The always informative Brad Appleton has a post on Software Agility which defines some fascinating terminology right out of Yogi Maharishi’s mantra.
How can you not love a process that includes:
- Sense the Problem/Opportunity
- See the Problem in the Context of the “Whole”
- Socialize the Goals and Constraints
- Swarm the Solution
- Show the Results
- Share the Knowledge Learned
- Life Goes on Within You and Without You
[Ok, I admit I added the last one from The Beatles, not Brad Appleton.]
I don’t really know what “Swarm the Solution” means, or “See the Problem in the Context of the Whole”, and I’m the poor dumb bastard that actually read the post.
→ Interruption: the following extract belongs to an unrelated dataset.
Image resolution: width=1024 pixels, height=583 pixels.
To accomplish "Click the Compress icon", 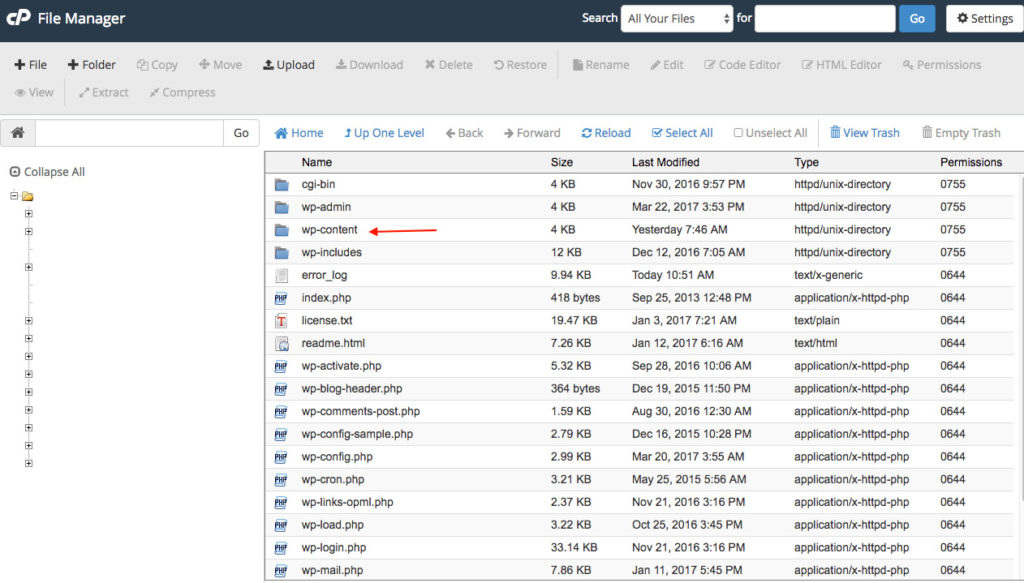I will pyautogui.click(x=181, y=92).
The biggest challenge with “Agility” or “Agile” is one you can learn from the taxi business: if you don’t know where they want to go, it’s hard to get the passengers to pay you for taking them there.
Having run an Agile (Scrum) process here for almost two years, and having almost 100 Agile customers, there’re three things you need to know about Agile development before you can get it right:
1. Figuring out what to do next is the hardest part. Kudos to those organizations who have a single customer they need to satisfy, but most of us have to make sense of often contradictory feedback coming from many sources. Agile doesn’t make this easier. It may, however, make your mistakes more like scratching a parked car than bouncing off a road grader. Beware the process that can’t trace it’s stories back to actual customer statements! Beware!
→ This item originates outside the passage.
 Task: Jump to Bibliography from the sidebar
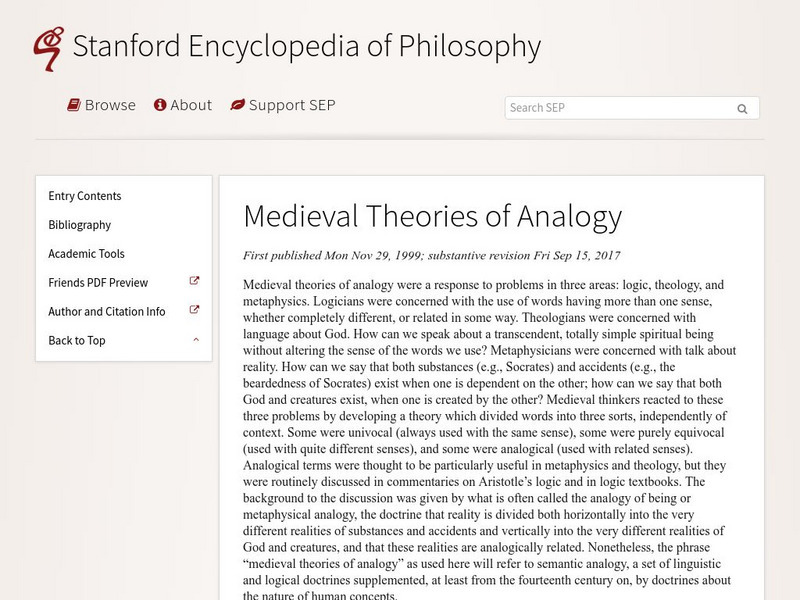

2. Time boxing means you have to spend the energy testing that you always told your mother you were going to do, but never quite go around to it. If you start getting all soft on those developers and letting them make excuses for why it can’t be verified in the time box, you’re going to be in Faux Agile land, an evil place where developers run amok, dates come and go without meaningful results, and customers wander off for lack of adult supervision. Joel Spolsky wrote about Netscape entering this land many years ago. I read it in my Chrome browser.
3. Self-Managed Teams can save you a lot of money by increasing your management branching-factor. But don’t let the inmates run the asylum: people still go through bad marriages, get mad at their co-workers, and generally screw up, just like they did before. The larger the team, the more likely your average team member is to be no smarter than the beer drinking, C+ grading, problem set copying, frat brother who peed on your car last night. Management still has to provide the whack on the head needed to keep the good ones motivated and the bad ones headed to someone else’s frat party.
“Agility” is about getting somewhere faster. If your process doesn’t get you going the right way, your doing Agile for No Apparent Reason.